Лев Иванович, блестящий аналитик, совершенно не разбирался в подковерной борьбе, постоянно идущей в Главке, а вот Крячко был там как рыба в воде. Да и как в ней можно было что-то Льву Ивановичу понять, если она логически никак не просчитывалась? И победа или поражение в ней зависели от чьего-то косого не в ту сторону взгляда, неосторожно брошенного слова и когда тайных, когда явных межличностных отношений, на которые Гуров и подавно никогда внимания не обращал, считая основным критерием работника профпригодность и столь ценимые им самые обычные человеческие качества: честность и порядочность.

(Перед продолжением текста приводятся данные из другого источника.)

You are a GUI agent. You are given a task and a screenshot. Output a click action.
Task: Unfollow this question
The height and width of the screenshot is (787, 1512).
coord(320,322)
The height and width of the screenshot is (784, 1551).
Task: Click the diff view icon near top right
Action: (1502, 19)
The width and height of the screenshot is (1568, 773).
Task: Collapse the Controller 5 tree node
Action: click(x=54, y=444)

Чувствуя свою вину, он активно взялся за документы, чтобы поскорее закончить это дело и приняться за то, о котором говорил Орлов, а поскольку работа была механическая и давно привычная, размышлять ему она не мешала. Вернувшийся Крячко прямо с порога предложил:
– Пошли покурим.
И, хотя они оба уже давно бросили курить, Гуров ничуть не удивился, а тут же поднялся и вышел вслед за другом, потому что эта фраза на их языке означала, что очень срочно нужно обсудить что-то настолько важное, что ничьих лишних ушей рядом с ними быть не должно. Заперев дверь, они вышли из здания и направились в кафе неподалеку. Вторая половина мая радовала глаз и веселила душу видом свежей зелени, и даже травка кое-где в трещинах асфальта пробивалась к солнышку, да и птицы, пусть и городские голуби с воробьями и воронами, тоже вовсю наслаждались первыми по-настоящему теплыми днями, но друзья ничего этого не замечали.
– Что, совсем плохо? – не выдержав затянувшегося молчания, спросил Гуров.